I have a couple of friends who have volunteered to help out at wineries, and I always thought it would be a good way to learn something. When I was last at Lost Canyon, they asked if I would be interested in volunteering, so I said yes. They have since emailed me twice, asking for help. The first time was to help pour in the tasting room. That did not strike me as a learning experience, so I declined. The second time was to help rack the wine.
When you rack a fermenting beverage, you are simply taking the must/wine/wort/beer/cider from one container and putting it in another. You do this for a variety of reasons, the most common one being to remove it from the lees (sludge). This is a fancy way of saying that you don't want all of the dead yeast and other solids that are rotting at the bottom of your container to flavour your end product.
Other reasons could be that you want to blend the beverage, or introduce oxygen to help a stalled fermentation.
The reason that Lost Canyon was racking was for none of the above. This was the 2006 harvest, and the Pinot Noir was not the best quality in fruit that year, and the wine maker felt that the Pinot would benefit from some additional colour. The way that he decided to add colour was to swap casks with the much darker Syrah. This caused a pre-mature blending of the Syrah, but he was ok with that.

## Given exercise a
Reproduce verbatim the rows starting at the row that contains "desired (447, 637)" and ending at the row that contains "this [130, 1166]", including both of those rows.

## Material for the task
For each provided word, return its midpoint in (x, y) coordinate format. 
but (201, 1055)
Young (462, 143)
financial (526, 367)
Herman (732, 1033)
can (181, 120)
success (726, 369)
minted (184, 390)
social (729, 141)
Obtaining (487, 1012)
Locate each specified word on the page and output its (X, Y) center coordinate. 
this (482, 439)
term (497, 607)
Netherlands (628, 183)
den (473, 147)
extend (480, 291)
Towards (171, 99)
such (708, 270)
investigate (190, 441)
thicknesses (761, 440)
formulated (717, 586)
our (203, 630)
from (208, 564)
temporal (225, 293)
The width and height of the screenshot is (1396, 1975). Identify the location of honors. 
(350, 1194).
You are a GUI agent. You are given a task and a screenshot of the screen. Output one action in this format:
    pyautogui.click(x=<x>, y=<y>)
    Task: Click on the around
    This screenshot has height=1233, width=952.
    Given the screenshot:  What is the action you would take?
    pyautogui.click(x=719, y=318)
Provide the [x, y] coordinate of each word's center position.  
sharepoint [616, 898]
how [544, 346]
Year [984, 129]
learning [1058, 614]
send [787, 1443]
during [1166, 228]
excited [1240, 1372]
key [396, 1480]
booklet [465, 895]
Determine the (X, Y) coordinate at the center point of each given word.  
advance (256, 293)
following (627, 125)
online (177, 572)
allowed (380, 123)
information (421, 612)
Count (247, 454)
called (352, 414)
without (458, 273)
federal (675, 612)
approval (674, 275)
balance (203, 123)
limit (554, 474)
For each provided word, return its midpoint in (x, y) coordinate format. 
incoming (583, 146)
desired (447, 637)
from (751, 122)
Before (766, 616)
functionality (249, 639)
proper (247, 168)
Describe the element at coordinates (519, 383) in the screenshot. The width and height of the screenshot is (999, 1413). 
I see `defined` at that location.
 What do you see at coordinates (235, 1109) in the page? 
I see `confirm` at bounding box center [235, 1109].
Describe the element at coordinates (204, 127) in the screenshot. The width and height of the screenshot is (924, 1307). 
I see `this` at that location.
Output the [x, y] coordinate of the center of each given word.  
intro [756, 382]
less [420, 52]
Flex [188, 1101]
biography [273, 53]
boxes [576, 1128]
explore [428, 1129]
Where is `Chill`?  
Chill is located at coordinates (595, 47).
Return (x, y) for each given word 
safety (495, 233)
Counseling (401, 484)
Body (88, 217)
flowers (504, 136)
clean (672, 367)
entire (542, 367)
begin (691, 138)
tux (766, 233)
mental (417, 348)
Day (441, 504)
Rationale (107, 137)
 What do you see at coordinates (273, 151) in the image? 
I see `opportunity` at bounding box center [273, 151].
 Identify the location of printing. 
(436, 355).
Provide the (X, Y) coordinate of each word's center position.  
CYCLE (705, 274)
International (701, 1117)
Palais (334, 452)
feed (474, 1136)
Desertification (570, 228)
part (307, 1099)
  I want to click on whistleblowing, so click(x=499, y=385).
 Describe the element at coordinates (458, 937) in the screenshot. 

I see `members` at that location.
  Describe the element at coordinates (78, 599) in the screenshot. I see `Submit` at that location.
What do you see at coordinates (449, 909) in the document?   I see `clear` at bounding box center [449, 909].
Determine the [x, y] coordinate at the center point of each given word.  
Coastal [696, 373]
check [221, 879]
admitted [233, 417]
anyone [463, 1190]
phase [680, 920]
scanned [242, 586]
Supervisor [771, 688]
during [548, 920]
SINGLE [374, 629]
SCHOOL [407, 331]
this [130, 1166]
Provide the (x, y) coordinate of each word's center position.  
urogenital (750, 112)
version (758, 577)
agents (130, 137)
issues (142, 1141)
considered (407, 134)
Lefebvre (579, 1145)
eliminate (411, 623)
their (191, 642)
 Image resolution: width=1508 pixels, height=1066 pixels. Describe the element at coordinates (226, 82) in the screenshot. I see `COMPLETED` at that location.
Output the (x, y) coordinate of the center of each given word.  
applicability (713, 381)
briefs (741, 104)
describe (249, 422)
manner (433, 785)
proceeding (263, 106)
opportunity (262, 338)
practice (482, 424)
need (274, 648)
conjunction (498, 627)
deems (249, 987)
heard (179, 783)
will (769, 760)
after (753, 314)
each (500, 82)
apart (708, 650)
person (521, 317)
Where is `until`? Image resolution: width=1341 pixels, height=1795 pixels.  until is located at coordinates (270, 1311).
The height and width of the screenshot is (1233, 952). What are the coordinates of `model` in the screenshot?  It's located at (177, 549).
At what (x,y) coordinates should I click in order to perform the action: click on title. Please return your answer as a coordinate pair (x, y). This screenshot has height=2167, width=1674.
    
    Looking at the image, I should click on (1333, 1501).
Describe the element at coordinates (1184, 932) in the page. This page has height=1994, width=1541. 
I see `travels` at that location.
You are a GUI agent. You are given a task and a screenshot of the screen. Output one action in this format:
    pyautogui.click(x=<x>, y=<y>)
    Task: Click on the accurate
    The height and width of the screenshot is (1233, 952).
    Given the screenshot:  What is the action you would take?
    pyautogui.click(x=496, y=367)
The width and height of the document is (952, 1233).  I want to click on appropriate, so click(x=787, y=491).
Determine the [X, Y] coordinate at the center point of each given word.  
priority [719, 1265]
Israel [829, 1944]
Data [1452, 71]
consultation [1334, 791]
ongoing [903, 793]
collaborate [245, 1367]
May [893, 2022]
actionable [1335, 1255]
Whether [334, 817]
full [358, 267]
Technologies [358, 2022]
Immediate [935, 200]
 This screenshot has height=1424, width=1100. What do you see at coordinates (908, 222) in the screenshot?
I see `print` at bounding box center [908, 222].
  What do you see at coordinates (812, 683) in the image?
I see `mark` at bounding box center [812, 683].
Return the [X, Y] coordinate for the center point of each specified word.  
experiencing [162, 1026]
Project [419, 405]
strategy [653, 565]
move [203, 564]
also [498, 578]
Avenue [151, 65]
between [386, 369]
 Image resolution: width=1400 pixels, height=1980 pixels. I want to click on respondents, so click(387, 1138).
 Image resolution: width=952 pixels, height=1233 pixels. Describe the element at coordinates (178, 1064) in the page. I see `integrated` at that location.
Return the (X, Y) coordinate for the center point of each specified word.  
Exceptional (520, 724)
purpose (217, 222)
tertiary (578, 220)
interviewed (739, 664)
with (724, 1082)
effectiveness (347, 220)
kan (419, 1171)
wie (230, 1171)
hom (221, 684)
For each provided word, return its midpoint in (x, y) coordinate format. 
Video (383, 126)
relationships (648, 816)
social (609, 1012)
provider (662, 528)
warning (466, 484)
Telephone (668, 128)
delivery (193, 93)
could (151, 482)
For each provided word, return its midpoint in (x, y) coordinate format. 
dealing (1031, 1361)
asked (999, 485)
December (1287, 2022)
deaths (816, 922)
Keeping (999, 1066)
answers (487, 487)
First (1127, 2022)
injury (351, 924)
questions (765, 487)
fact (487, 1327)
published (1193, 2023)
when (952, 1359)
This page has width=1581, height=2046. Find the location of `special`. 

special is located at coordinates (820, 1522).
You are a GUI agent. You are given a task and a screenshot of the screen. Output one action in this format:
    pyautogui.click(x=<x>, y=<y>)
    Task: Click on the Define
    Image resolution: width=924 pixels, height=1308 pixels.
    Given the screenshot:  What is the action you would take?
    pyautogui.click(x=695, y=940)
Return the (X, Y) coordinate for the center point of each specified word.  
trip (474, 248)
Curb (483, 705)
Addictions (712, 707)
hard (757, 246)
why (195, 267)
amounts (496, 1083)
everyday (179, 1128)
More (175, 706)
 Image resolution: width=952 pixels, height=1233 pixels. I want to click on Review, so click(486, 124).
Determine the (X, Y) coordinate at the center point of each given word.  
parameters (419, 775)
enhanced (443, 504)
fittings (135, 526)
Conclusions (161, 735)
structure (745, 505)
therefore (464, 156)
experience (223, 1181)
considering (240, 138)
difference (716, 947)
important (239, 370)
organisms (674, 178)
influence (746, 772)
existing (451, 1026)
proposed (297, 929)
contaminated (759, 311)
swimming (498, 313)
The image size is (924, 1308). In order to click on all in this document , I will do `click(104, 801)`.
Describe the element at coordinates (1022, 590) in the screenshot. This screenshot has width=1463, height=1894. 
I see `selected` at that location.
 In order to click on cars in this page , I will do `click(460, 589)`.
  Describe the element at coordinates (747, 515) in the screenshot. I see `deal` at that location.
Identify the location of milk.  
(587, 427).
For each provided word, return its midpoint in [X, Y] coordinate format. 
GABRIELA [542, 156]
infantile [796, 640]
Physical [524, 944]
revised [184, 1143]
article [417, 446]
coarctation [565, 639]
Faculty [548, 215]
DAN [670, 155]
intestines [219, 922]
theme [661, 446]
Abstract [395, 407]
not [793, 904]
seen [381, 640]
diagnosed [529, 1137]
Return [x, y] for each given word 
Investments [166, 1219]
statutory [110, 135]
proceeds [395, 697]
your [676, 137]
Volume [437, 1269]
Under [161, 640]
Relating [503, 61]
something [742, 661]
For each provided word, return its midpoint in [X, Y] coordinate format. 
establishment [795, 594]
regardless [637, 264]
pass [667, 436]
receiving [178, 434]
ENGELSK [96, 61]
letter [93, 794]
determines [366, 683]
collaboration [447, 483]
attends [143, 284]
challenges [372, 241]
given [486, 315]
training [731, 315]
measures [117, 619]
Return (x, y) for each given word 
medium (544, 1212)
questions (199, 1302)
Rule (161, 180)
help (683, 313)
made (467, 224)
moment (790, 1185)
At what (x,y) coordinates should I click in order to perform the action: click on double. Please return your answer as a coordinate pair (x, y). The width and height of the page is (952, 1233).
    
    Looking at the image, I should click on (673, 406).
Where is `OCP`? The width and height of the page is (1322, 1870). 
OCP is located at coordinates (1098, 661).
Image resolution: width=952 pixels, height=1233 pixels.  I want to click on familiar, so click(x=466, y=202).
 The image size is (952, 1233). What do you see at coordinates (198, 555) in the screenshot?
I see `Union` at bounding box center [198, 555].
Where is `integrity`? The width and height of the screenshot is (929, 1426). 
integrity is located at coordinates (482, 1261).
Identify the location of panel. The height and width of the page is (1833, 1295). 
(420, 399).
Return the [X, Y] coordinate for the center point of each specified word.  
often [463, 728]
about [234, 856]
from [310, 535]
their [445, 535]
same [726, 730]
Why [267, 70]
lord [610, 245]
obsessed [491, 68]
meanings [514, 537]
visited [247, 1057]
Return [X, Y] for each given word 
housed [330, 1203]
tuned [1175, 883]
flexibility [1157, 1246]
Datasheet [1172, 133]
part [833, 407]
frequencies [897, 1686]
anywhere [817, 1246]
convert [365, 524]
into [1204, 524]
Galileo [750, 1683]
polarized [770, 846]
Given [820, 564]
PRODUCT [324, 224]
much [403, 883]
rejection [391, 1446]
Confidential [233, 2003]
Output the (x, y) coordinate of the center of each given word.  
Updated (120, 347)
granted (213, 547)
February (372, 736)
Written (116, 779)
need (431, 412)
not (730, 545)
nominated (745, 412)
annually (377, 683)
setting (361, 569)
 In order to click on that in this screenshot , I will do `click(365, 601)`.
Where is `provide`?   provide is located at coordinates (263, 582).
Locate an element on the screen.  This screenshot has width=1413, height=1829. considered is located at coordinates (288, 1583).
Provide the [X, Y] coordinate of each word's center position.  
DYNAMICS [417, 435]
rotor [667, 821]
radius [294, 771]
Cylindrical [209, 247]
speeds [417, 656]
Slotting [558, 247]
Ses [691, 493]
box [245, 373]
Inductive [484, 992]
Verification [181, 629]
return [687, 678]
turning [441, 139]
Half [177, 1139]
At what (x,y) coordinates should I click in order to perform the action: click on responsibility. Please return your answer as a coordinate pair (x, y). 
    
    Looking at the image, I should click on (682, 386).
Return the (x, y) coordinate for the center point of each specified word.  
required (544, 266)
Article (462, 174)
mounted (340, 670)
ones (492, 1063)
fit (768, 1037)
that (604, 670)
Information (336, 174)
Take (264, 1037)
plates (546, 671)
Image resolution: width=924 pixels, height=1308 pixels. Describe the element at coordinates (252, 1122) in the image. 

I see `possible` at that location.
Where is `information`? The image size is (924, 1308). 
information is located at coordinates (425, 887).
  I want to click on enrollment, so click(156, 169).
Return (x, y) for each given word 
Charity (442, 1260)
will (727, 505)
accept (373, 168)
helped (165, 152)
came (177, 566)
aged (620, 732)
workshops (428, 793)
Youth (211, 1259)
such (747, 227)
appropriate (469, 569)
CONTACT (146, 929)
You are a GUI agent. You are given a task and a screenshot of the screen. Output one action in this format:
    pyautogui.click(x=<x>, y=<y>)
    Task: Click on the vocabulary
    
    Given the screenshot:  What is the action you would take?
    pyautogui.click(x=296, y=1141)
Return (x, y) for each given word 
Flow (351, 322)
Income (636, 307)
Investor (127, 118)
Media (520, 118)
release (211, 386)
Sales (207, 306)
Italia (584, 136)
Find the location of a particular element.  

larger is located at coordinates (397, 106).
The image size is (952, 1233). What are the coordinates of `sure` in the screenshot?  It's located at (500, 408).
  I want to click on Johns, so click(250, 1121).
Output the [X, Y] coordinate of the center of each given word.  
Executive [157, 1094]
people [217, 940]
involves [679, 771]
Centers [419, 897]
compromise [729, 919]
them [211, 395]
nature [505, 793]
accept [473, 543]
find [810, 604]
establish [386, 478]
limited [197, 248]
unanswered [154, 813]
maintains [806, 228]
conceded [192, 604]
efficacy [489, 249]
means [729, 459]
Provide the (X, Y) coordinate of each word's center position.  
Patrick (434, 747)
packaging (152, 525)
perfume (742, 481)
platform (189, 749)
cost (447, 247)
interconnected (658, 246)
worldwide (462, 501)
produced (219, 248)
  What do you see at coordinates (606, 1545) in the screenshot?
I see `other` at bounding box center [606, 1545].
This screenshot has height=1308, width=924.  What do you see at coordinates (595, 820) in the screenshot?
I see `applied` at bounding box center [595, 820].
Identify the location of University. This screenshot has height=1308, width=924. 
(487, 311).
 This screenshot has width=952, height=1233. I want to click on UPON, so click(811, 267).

## Given exercise b
In the text about racking wine at Lost Canyon, why did the winemaker swap casks between the Pinot Noir and the Syrah?

## Written solution a
desired (447, 637)
from (751, 122)
Before (766, 616)
functionality (249, 639)
proper (247, 168)
Describe the element at coordinates (519, 383) in the screenshot. The width and height of the screenshot is (999, 1413). 
I see `defined` at that location.
 What do you see at coordinates (235, 1109) in the page? 
I see `confirm` at bounding box center [235, 1109].
Describe the element at coordinates (204, 127) in the screenshot. The width and height of the screenshot is (924, 1307). 
I see `this` at that location.
Output the [x, y] coordinate of the center of each given word.  
intro [756, 382]
less [420, 52]
Flex [188, 1101]
biography [273, 53]
boxes [576, 1128]
explore [428, 1129]
Where is `Chill`?  
Chill is located at coordinates (595, 47).
Return (x, y) for each given word 
safety (495, 233)
Counseling (401, 484)
Body (88, 217)
flowers (504, 136)
clean (672, 367)
entire (542, 367)
begin (691, 138)
tux (766, 233)
mental (417, 348)
Day (441, 504)
Rationale (107, 137)
 What do you see at coordinates (273, 151) in the image? 
I see `opportunity` at bounding box center [273, 151].
 Identify the location of printing. 
(436, 355).
Provide the (X, Y) coordinate of each word's center position.  
CYCLE (705, 274)
International (701, 1117)
Palais (334, 452)
feed (474, 1136)
Desertification (570, 228)
part (307, 1099)
  I want to click on whistleblowing, so click(x=499, y=385).
 Describe the element at coordinates (458, 937) in the screenshot. 

I see `members` at that location.
  Describe the element at coordinates (78, 599) in the screenshot. I see `Submit` at that location.
What do you see at coordinates (449, 909) in the document?   I see `clear` at bounding box center [449, 909].
Determine the [x, y] coordinate at the center point of each given word.  
Coastal [696, 373]
check [221, 879]
admitted [233, 417]
anyone [463, 1190]
phase [680, 920]
scanned [242, 586]
Supervisor [771, 688]
during [548, 920]
SINGLE [374, 629]
SCHOOL [407, 331]
this [130, 1166]

## Written solution b
He felt that the 2006 Pinot Noir would benefit from additional color, and the Syrah was much darker.